Some seats in the front-facing 200s, a.k.a. the “nosebleeds,” did go for $128 — a bargain, by most modern standards. Those were all sold out by the time we got through the queue for the Forum shows, though. We were able to go look at other cities — Cleveland, for example (where SeatGeek was handling all the sales, including initial purchase, not Ticketmaster) — and see some $128 seats still on sale there as of Saturday afternoon.

Are these fair prices? Springsteen fans will continue to debate that, as they have with other recent tours of his. One answer is that any of these prices will seem reasonable compared to what resellers will be asking for them, probably even at the uppermost level. Some industry observers have made the point that tickets for top-tier acts are underpriced, by the standard of actual supply and demand, if resellers can get more and that money doesn’t go into the pocket of the artist. But others argue that optics matter, which is why most superstar acts have recently been setting their top tickets closer to the $1200 level than $3000. Taylor Swift actually capped non-VIP-package tickets for the Eras Tour at $499, leaving rates above that to the scalpers — though you could argue she made it up in volume, in a way that a short tour like Springsteen’s never could. (And also that she has a lot more years ahead of her to make beaucoup concert bucks than the E Street Band, who are revving their engines to retirement age and beyond.)

Clearly, many fans look at high ticket prices and walk away. At one point in the Forum on-sale, the wait to get through the queue showed more than 100,000 potential buyers ahead in the line, but by the time we got past that massive line, there were still hundreds of tickets to be had, indicating most looked at what were available and walked away. (Or many were bots… take your pick.)

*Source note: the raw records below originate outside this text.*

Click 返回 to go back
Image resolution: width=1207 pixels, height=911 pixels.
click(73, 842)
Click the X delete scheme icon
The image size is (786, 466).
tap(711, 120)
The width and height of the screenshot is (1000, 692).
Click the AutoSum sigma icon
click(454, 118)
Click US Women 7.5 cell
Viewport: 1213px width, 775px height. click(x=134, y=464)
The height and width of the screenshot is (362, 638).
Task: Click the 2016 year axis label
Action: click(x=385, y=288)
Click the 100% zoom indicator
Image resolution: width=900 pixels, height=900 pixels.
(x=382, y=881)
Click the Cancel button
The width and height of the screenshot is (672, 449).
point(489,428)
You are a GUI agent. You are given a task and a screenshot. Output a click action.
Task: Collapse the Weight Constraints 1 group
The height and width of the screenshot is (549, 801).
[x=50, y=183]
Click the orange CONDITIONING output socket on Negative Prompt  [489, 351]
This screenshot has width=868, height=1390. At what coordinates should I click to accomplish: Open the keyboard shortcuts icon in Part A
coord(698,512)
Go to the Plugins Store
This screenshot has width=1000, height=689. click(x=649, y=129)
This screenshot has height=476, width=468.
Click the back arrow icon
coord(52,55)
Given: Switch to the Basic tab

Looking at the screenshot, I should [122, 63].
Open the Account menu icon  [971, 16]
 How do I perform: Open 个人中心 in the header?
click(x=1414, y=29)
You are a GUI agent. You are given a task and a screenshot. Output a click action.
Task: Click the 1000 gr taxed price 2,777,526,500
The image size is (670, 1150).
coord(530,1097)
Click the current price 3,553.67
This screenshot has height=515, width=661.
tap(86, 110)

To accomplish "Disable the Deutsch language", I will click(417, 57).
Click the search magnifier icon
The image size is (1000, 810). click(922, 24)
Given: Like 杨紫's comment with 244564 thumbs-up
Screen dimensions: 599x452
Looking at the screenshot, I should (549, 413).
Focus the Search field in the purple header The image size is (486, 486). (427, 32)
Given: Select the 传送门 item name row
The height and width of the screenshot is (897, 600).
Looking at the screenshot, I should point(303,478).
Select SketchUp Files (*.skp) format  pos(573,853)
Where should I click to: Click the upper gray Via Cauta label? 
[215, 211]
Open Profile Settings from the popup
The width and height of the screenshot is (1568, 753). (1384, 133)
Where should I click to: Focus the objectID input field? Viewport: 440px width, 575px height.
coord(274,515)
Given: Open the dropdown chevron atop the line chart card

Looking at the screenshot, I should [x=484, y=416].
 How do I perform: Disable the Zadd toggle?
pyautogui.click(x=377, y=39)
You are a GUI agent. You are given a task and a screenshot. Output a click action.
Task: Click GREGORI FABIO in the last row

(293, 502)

But in the end, Springsteen has one thing in his favor that the Eras Tour also did, even after scalpers tripled and quadrupled prices: Virtually no one who has attended one of his shows in recent years ever went online to complain after the fact that it wasn’t worth it, whatever “it” turned out to be. Especially, in the case of either of these three-hour-plus experiences, if you’re calculating value by the minute as well as sublimity.